● **CHALLENGE**:
Gather every line in the items below that contains the string "tweet", and copy each one in full.

## START PROVIDED MATERIAL

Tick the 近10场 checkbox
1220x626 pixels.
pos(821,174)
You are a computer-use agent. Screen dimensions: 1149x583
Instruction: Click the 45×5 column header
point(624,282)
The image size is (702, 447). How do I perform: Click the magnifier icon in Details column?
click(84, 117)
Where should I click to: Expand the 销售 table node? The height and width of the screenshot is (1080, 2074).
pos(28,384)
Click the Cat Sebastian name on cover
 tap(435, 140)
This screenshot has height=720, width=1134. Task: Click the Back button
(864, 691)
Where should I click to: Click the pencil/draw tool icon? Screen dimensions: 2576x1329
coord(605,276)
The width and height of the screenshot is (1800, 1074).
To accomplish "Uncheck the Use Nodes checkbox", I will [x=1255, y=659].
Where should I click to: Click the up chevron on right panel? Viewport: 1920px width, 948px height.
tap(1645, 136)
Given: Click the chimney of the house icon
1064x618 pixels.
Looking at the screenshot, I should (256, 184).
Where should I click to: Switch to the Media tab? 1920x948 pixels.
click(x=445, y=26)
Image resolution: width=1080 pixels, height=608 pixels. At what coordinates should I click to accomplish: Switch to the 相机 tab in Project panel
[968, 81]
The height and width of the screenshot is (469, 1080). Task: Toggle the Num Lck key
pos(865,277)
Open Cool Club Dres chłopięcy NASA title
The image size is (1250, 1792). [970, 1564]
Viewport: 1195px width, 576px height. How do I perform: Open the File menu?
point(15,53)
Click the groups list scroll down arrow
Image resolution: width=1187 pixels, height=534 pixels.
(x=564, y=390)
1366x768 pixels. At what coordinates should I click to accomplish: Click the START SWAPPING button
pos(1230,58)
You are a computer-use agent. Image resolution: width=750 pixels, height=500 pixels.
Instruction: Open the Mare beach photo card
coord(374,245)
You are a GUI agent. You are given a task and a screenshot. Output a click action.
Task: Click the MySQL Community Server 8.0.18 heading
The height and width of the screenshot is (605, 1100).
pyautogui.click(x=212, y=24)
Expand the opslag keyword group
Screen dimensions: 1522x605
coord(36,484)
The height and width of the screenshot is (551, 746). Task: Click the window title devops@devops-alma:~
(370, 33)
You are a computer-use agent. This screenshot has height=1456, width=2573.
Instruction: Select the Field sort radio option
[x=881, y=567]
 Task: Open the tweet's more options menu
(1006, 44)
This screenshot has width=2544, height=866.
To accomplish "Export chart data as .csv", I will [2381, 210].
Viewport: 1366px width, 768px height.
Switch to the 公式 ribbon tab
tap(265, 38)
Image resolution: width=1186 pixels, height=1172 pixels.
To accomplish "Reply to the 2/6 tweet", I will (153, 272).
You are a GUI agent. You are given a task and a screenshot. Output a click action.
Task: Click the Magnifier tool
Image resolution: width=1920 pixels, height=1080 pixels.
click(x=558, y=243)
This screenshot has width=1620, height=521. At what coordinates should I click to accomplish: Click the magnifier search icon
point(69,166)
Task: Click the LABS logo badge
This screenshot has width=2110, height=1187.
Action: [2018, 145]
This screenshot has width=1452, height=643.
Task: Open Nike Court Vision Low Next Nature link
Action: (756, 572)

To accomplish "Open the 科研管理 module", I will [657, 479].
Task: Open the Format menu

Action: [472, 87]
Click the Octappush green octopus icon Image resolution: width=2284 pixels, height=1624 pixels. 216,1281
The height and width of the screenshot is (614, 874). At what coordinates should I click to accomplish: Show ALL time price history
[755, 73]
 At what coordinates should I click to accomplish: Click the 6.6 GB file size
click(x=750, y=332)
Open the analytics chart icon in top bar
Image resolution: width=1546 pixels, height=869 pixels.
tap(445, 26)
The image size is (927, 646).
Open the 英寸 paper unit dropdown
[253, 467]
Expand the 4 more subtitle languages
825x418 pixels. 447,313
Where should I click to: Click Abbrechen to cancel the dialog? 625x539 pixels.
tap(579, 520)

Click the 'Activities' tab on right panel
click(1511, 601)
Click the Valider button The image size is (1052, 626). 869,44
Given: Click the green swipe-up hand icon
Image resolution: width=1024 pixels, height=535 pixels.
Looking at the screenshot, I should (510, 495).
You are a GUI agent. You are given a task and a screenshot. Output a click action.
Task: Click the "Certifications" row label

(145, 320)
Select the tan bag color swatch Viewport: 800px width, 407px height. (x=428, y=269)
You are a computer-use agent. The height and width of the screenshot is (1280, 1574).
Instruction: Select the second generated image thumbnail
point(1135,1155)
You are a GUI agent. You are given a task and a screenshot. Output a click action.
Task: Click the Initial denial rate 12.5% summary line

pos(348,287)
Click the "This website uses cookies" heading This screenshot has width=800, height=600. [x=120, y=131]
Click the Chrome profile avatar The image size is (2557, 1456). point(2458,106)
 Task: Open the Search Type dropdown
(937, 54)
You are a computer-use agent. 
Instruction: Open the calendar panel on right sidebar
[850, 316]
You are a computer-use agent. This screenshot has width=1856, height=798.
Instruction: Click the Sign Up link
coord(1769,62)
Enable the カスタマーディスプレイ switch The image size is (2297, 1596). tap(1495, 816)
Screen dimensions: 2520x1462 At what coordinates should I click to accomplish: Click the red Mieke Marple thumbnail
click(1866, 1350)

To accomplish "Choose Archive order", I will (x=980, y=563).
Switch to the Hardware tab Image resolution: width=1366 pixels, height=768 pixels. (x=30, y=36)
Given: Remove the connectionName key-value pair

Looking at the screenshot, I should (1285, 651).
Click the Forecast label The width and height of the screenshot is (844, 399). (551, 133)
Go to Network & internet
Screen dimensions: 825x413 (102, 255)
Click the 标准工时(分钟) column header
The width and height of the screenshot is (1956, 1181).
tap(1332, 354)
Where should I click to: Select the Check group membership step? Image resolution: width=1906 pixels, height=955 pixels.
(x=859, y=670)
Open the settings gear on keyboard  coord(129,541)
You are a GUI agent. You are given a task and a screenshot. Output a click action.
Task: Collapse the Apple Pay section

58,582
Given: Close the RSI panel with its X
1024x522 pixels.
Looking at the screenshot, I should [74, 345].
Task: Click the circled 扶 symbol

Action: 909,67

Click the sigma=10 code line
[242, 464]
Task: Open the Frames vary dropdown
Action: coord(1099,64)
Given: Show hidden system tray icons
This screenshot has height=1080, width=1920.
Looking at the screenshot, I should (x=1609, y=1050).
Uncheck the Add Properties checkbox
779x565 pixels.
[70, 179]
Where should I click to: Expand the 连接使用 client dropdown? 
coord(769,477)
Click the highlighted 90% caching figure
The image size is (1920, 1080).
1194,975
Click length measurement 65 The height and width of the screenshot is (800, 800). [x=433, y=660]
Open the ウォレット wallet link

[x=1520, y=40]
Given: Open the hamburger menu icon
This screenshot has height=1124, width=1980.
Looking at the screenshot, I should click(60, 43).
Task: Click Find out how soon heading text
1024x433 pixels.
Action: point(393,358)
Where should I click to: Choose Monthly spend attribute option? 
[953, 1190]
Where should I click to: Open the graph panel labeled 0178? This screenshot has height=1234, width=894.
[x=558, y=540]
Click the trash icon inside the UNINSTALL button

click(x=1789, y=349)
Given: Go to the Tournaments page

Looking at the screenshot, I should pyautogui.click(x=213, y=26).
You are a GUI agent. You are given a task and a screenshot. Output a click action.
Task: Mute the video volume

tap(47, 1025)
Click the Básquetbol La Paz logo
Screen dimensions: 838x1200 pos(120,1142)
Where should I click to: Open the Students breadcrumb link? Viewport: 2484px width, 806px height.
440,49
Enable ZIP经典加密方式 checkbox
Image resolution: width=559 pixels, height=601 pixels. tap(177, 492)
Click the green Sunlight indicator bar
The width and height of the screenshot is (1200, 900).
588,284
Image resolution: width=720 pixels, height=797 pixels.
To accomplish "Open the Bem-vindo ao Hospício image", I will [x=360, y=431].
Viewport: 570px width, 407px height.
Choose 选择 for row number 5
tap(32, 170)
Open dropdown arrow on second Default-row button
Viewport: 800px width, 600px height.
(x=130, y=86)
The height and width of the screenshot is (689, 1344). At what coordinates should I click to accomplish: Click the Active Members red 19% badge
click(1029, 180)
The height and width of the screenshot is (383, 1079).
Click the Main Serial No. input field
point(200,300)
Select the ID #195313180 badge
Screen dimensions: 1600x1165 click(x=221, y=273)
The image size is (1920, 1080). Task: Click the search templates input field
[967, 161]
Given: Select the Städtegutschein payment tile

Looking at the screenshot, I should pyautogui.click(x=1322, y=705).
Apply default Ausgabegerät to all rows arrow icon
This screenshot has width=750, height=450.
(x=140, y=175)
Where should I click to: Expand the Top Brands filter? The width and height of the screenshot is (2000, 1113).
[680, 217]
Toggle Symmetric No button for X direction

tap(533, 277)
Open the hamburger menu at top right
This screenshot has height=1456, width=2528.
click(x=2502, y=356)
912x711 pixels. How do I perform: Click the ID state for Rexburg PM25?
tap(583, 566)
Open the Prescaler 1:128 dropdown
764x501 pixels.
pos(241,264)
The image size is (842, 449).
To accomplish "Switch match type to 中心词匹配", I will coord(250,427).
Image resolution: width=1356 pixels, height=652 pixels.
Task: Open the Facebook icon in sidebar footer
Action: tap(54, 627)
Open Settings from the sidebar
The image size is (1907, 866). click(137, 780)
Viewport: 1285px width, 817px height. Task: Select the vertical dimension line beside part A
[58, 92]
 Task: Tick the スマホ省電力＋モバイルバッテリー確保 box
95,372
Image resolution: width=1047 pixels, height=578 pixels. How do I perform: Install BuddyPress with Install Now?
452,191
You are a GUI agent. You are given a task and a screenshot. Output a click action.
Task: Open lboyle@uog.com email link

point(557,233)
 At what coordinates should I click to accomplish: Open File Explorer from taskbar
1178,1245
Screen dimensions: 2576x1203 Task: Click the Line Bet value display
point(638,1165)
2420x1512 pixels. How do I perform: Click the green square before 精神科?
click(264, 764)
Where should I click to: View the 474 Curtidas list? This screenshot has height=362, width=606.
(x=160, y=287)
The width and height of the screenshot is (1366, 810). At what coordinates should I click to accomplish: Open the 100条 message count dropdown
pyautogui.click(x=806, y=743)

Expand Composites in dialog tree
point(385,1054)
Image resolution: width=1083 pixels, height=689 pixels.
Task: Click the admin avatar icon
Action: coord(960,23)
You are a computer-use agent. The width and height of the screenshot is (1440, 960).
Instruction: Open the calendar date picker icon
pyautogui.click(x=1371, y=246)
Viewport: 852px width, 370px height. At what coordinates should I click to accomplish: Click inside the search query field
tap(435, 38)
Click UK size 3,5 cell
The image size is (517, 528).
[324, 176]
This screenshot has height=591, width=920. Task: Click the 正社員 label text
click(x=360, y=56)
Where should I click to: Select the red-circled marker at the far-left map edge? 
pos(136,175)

## END PROVIDED MATERIAL

● **SOLUTION FOR THIS EXERCISE**:
 Task: Open the tweet's more options menu
To accomplish "Reply to the 2/6 tweet", I will (153, 272).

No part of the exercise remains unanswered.